FSK-18 Himmelgrau
#15
Probleme hat man nicht, Probleme macht man sich.
Ganz in schwarz gehüllt wie ein Verbrecher schlich Orestes um das Friedhofshaus der Totengräber, bestarrte die Fenster, und stellte sicher dass kein Licht brannte. Keiner daheim, was für seinen Plan nur von Vorteil war.
"Wie es zu dieser Wunde gekommen ist, wollte er nicht verraten." hatte Eirene gesagt, als er sie - frisch von der Gelehrtenkundigensitzung kommend - nach Servoks Zustand gefragt hatte. Ins Heilerhaus war er gar nicht erst gegangen, wer wusste schon was seine Anwesenheit verursacht hätte, wäre er Servok begegnet, aber die Heilerin zu fragen konnte doch nichts schaden, oder? Ha.
Orestes wusste sehr genau wie es dazu gekommen war, dass eine unbehandelte Kopfwunde eiterte und vor Maden wimmelte, aber das Wissen hatte er nur erhalten weil Servok ihn herum geführt hatte.
Im Friedhofshaus.
Wo die Leiche lag.
Er wusste nicht wer es gewesen war, nur dass Servok seine Arbeit tat und mehr nicht, aber diese Leiche war viel zu lange herum gelegen. Addierte man den Fakt dazu dass Servok dank der Kopfwunde sichtlich nicht mehr ganz bei Trost gewesen war - er hatte selbst bei einer Türe daneben gegriffen, Mithras im Himmel! - konnte Orestes sich bildlich vorstellen, wie Servok die Leiche einfach vergessen hatte. Oder irgendeinen unzusammenhängenden Grund gefunden hatte, sie dort liegen und faulen zu lassen, statt sie zu verscharren.
Und nun hatte Orestes einen Grund, dieses Problem zu seinem eigenen zu machen.
Mit einem nachdenklichen Schniefen näherte er sich dem Kutschenunterstand des Totengräberhauses, schlich vorsichtig um den altgedienten Karren herum, und warf einen Blick zu den Massengräbern, in denen Knochen zum Himmel schimmerten. Noch etwas, was er wohl heimlich übernehmen würde müssen, immerhin war Servoks Wunde schlimm genug gewesen um den Kopfknochen zu knacken. Und die Toten so nackt und schutzlos den Gezeiten zu überlassen erschien ihm nicht richtig, Profession hin oder her.
Mit drei flinken Schritten war er um den Karren herum, legte die Hand an den Griff, und wühlte mit der anderen Hand nach dem Schlüsselbund, der so brandneu war dass die Schlüssel noch nach Metallspänen rochen.
Servok war im Heilerhaus, und solange Ray noch in der Taverne beschäftigt war, würde er mit etwas Glück ungesehen hinein kommen, sein Werk vollenden, und wieder hinaus huschen können, auf dass ein für alle Mal keine Maden mehr in den Wunden der Totengräber ihr Heim fanden.
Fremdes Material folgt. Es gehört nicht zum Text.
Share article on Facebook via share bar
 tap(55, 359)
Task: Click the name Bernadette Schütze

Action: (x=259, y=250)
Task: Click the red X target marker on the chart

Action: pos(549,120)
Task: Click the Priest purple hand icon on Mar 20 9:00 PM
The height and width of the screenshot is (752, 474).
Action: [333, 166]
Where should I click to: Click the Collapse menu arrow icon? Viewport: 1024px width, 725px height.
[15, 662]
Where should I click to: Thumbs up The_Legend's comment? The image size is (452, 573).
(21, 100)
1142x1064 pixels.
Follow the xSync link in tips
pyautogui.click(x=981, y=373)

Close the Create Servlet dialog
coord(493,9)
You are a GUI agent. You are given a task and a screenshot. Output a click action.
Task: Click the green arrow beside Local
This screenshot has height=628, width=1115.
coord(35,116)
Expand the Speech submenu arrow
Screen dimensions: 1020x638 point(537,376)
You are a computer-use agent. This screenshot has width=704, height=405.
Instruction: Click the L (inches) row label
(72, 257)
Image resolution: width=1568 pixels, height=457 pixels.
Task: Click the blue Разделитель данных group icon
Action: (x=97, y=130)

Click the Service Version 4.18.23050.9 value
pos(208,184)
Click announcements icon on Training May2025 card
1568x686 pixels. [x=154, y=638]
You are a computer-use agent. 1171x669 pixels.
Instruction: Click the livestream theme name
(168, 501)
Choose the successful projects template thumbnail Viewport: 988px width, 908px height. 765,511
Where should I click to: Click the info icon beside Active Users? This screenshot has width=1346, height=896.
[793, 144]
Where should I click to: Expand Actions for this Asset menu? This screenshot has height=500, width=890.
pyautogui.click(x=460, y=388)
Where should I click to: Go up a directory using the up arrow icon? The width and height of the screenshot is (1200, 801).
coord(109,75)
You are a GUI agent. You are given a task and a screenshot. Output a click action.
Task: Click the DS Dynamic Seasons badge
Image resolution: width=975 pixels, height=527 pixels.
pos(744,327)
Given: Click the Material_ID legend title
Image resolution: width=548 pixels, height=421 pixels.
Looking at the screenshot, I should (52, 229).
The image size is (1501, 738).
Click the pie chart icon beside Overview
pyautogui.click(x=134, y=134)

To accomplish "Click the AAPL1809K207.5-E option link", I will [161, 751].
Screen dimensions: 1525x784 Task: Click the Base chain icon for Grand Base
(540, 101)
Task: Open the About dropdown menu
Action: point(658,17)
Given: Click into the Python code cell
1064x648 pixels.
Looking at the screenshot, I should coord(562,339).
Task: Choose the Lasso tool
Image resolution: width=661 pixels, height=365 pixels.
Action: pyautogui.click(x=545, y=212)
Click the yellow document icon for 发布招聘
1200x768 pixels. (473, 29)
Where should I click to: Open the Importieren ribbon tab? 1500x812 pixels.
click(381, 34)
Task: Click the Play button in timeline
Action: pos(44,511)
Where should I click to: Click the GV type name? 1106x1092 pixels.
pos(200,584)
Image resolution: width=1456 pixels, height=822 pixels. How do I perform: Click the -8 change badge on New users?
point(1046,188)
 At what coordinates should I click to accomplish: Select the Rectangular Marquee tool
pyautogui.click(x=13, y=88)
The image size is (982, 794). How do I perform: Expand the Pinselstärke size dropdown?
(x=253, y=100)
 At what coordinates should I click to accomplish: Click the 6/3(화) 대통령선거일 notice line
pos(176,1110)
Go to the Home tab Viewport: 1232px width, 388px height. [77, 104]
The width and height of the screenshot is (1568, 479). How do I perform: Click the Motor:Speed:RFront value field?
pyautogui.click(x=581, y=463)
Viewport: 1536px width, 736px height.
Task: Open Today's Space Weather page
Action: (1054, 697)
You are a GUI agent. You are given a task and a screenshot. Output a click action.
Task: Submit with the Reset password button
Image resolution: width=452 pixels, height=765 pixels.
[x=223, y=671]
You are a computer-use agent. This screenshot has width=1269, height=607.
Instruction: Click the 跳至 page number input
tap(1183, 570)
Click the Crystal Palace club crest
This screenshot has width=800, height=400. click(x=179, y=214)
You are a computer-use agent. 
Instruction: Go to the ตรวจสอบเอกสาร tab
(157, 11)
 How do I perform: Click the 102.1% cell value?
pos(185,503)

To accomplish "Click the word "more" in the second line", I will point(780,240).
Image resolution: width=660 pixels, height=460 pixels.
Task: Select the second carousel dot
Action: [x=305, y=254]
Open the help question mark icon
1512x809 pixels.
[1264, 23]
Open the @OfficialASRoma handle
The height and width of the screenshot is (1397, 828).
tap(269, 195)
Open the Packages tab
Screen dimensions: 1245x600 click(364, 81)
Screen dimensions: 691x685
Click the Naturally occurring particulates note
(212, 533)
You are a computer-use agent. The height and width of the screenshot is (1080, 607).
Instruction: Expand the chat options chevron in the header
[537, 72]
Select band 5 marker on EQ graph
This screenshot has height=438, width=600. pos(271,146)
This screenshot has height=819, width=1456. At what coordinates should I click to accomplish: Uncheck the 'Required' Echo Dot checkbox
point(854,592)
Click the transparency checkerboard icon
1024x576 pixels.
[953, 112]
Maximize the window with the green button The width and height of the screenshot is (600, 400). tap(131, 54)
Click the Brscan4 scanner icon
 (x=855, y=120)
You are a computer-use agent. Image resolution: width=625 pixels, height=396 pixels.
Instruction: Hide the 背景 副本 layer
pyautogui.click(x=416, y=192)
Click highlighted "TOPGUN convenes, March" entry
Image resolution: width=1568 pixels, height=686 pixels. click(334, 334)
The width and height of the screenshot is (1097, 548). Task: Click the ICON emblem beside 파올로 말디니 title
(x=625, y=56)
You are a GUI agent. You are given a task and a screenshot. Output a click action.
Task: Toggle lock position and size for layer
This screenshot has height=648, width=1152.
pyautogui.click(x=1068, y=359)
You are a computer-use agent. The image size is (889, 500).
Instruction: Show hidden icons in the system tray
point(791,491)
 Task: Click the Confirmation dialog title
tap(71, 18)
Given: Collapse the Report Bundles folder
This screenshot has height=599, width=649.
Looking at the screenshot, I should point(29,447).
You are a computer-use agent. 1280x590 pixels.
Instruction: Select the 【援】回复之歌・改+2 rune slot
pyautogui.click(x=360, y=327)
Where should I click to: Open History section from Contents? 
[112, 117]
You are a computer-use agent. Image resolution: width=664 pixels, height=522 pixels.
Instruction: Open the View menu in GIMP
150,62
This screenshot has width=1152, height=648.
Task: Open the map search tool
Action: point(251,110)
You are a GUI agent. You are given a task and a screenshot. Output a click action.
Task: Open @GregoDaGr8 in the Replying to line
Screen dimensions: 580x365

Die Türe gab mit einem leisen Quietschen nach, wie es nur Totengräbertüren konnten, und der Laut trieb Orestes für einen Moment das kalte Schaudern über den Rücken. Dann schob er sich hastig in die übelriechende Schwärze des Arbeitsraumes, und zog sich das Halstuch über Nase und Mund.
Der Gestank des Toten war so durchdringend, dass er sich wie ein Belag auf Kehle, Zunge, Zähne und Nase schlug, und jeden Atemzug zur Qual machte. Maden und junge, weißliche Fliegen krochen auf den unbehandelten Stellen des Kadavers herum, während eine nicht näher definierbare, bräunlichschwarze Flüssigkeit vom Tischrand tropfte, und in das aufgeweichte Holz darunter einzog.
"Herrmydrion." Mehr als dieser Ausruf fiel Orestes zu dem dämmrigen Anblick nicht ein.
Mit einem flachen Luftzug - nicht dass zuviel des Gestanks in seine Lunge kam! - hob er eine seiner behandschuhten Hände vor die Augen, wisperte leise "Saidh Ansu Aerom", die Worte des Geisterauges, und blinzelte in die nun nicht mehr ganz so dunkle, dafür scharf konturierte Umgebung. Wenn diese Sicht es war die Untote hegten, wurde deren schleppender, bedächtiger Gang zumindest etwas verständlicher, auch wenn es nicht der einzige Grund sein konnte.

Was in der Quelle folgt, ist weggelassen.